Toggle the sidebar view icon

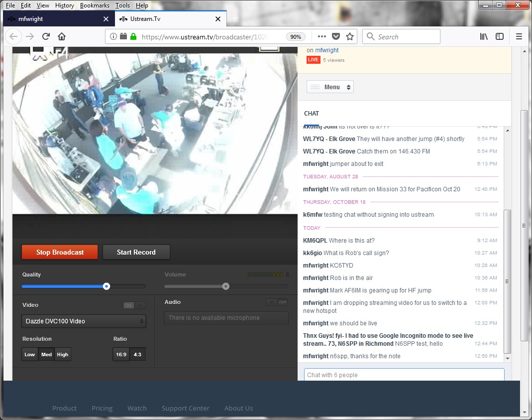tap(500, 36)
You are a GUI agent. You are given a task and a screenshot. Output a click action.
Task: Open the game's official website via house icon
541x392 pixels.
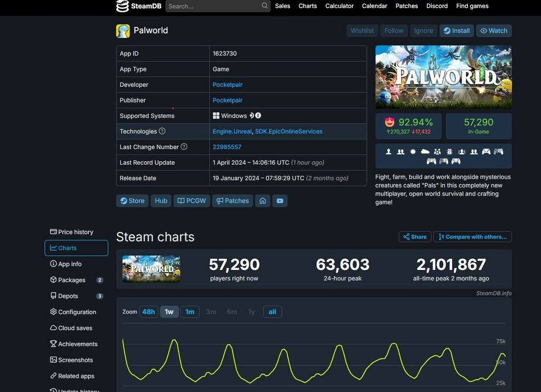[263, 201]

Problem: Starting with the line containing "You are a GUI" and ending with the last line of the records above, write out each line exactly; no pictures.

Output of the task:
You are a GUI agent. You are given a task and a screenshot. Output a click action.
Task: Open the game's official website via house icon
541x392 pixels.
[263, 201]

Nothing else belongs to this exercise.